A little something on lemon tarts and their history with me.... Lemon tart was and is one of my favorite desserts since childhood. On the foodline of Delhi, ever since Nirula's opened.... As kids were were allowed to take home only 1 dessert from the pastry shop... My brother always chose the chocolate tart and I always chose the lemon tart. It had the short crust party shell and lemon curd filling swirled (now I 'm little wiser to know, with the star tip icing nozzle) and no meringue.

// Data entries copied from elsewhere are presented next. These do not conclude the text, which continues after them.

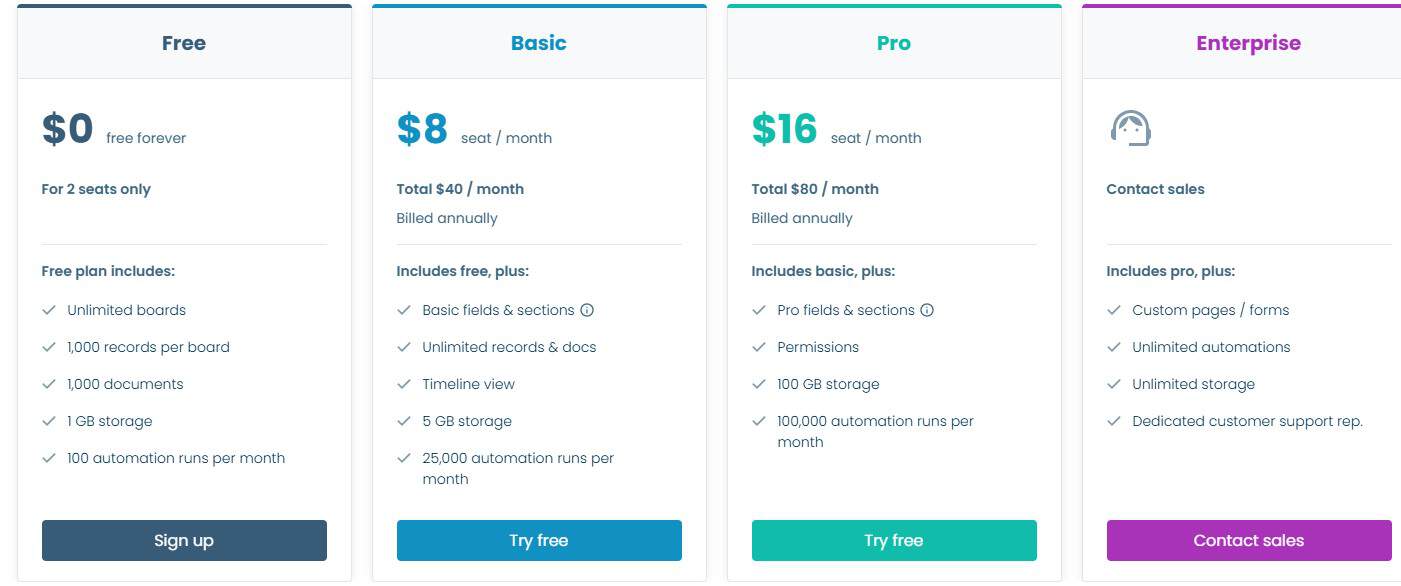Click the Billed annually text under Basic
The image size is (1401, 586).
tap(447, 218)
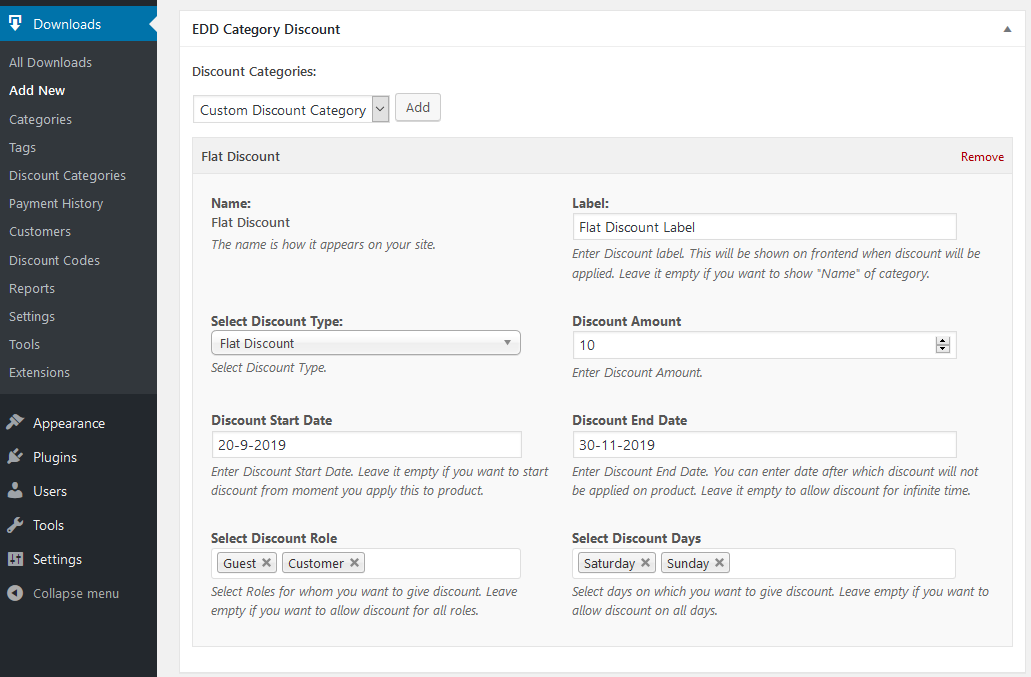The width and height of the screenshot is (1031, 677).
Task: Click the Tools wrench icon
Action: click(15, 525)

I made lemon tarts for many people in many variations but the best one hit me in school at Le Cordon Bleu in my basic term as my exam dish.  It was just delicious, I couldn't stop eating it despite knowing how much butter and sugar went into it.... all the calories in the world couldn't keep me from that tart at school.

I just have to go back to the bistro and try the Poire Belle Helene (Poached Pears In Vanilla Syrup Served With Almond Biscuits And Dark Chocolate Sauce), Tarte Landaise (Apple Baked With Brandy, Butter And Sugar, Wrapped In Filo Pastry And Served With A Brandy Sauce) and Crème Brulee A L’anis (Classic Crème Brulee Infused With Star Anis)

Le Bistro Du Parc for me feels a lot more authentic in it's ambiance, food and culture over the other french restaurants in town, definitely going back for the salads and desserts. The others at the table that night were  Sid of Chef at Large, Charis of Culinary Storm, Sushmita of My Unfinished Life.
Thank you for being such a great hosts Naina and Anjali.